Source information
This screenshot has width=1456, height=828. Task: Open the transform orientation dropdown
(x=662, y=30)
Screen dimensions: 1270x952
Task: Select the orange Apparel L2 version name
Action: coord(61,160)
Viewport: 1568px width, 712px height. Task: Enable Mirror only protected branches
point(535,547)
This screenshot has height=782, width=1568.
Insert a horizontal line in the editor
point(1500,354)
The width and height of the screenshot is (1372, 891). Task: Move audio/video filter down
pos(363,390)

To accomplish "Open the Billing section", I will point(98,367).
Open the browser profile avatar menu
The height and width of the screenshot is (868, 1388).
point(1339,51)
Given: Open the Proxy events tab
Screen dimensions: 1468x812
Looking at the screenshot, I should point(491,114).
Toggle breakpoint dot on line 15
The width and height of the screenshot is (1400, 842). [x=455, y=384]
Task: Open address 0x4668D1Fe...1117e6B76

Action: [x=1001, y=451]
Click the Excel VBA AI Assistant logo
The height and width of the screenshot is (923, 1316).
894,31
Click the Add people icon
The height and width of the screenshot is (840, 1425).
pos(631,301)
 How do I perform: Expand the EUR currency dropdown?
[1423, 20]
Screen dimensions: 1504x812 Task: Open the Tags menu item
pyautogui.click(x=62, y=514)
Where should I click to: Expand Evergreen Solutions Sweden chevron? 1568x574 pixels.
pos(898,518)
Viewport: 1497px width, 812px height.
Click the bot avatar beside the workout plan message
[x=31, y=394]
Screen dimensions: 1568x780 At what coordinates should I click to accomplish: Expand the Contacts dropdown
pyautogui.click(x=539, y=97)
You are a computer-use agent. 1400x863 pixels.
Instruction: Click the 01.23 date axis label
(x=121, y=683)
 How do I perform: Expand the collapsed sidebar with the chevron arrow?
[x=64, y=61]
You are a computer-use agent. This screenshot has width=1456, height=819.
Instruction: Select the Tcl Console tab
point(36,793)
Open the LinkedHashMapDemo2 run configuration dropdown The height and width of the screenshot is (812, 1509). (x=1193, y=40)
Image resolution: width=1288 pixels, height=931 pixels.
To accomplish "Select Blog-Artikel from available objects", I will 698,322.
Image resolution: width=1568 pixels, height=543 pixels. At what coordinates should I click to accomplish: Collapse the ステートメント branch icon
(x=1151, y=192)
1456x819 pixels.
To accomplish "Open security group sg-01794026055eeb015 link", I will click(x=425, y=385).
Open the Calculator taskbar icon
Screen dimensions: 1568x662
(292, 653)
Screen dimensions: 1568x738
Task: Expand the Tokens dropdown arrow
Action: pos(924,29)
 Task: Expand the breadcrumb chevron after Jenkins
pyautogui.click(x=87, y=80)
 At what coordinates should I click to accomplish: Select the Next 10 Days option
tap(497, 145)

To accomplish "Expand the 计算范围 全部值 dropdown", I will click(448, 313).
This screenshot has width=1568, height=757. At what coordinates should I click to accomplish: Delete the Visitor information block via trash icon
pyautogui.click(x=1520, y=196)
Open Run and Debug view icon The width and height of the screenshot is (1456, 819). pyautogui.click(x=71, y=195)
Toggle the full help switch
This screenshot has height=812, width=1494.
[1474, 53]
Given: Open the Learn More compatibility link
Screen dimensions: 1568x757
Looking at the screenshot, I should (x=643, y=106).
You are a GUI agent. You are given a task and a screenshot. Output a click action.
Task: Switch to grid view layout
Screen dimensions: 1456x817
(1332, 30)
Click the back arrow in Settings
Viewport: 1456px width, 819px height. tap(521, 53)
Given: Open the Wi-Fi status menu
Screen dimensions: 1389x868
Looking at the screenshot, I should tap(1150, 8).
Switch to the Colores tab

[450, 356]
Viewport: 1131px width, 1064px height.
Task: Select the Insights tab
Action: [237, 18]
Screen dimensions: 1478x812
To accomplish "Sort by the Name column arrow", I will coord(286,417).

Problem
Transcribe each entry above exactly as it reads.

Answer box
This screenshot has width=1456, height=828. Task: Open the transform orientation dropdown
(x=662, y=30)
Screen dimensions: 1270x952
Task: Select the orange Apparel L2 version name
Action: coord(61,160)
Viewport: 1568px width, 712px height. Task: Enable Mirror only protected branches
point(535,547)
This screenshot has height=782, width=1568.
Insert a horizontal line in the editor
point(1500,354)
The width and height of the screenshot is (1372, 891). Task: Move audio/video filter down
pos(363,390)

To accomplish "Open the Billing section", I will point(98,367).
Open the browser profile avatar menu
The height and width of the screenshot is (868, 1388).
point(1339,51)
Given: Open the Proxy events tab
Screen dimensions: 1468x812
Looking at the screenshot, I should point(491,114).
Toggle breakpoint dot on line 15
The width and height of the screenshot is (1400, 842). [x=455, y=384]
Task: Open address 0x4668D1Fe...1117e6B76

Action: [x=1001, y=451]
Click the Excel VBA AI Assistant logo
The height and width of the screenshot is (923, 1316).
894,31
Click the Add people icon
The height and width of the screenshot is (840, 1425).
pos(631,301)
 How do I perform: Expand the EUR currency dropdown?
[1423, 20]
Screen dimensions: 1504x812 Task: Open the Tags menu item
pyautogui.click(x=62, y=514)
Where should I click to: Expand Evergreen Solutions Sweden chevron? 1568x574 pixels.
pos(898,518)
Viewport: 1497px width, 812px height.
Click the bot avatar beside the workout plan message
[x=31, y=394]
Screen dimensions: 1568x780 At what coordinates should I click to accomplish: Expand the Contacts dropdown
pyautogui.click(x=539, y=97)
You are a computer-use agent. 1400x863 pixels.
Instruction: Click the 01.23 date axis label
(x=121, y=683)
 How do I perform: Expand the collapsed sidebar with the chevron arrow?
[x=64, y=61]
You are a computer-use agent. This screenshot has width=1456, height=819.
Instruction: Select the Tcl Console tab
point(36,793)
Open the LinkedHashMapDemo2 run configuration dropdown The height and width of the screenshot is (812, 1509). (x=1193, y=40)
Image resolution: width=1288 pixels, height=931 pixels.
To accomplish "Select Blog-Artikel from available objects", I will 698,322.
Image resolution: width=1568 pixels, height=543 pixels. At what coordinates should I click to accomplish: Collapse the ステートメント branch icon
(x=1151, y=192)
1456x819 pixels.
To accomplish "Open security group sg-01794026055eeb015 link", I will click(x=425, y=385).
Open the Calculator taskbar icon
Screen dimensions: 1568x662
(292, 653)
Screen dimensions: 1568x738
Task: Expand the Tokens dropdown arrow
Action: pos(924,29)
 Task: Expand the breadcrumb chevron after Jenkins
pyautogui.click(x=87, y=80)
 At what coordinates should I click to accomplish: Select the Next 10 Days option
tap(497, 145)

To accomplish "Expand the 计算范围 全部值 dropdown", I will click(448, 313).
This screenshot has width=1568, height=757. At what coordinates should I click to accomplish: Delete the Visitor information block via trash icon
pyautogui.click(x=1520, y=196)
Open Run and Debug view icon The width and height of the screenshot is (1456, 819). pyautogui.click(x=71, y=195)
Toggle the full help switch
This screenshot has height=812, width=1494.
[1474, 53]
Given: Open the Learn More compatibility link
Screen dimensions: 1568x757
Looking at the screenshot, I should (x=643, y=106).
You are a GUI agent. You are given a task and a screenshot. Output a click action.
Task: Switch to grid view layout
Screen dimensions: 1456x817
(1332, 30)
Click the back arrow in Settings
Viewport: 1456px width, 819px height. tap(521, 53)
Given: Open the Wi-Fi status menu
Screen dimensions: 1389x868
Looking at the screenshot, I should tap(1150, 8).
Switch to the Colores tab

[450, 356]
Viewport: 1131px width, 1064px height.
Task: Select the Insights tab
Action: [237, 18]
Screen dimensions: 1478x812
To accomplish "Sort by the Name column arrow", I will coord(286,417).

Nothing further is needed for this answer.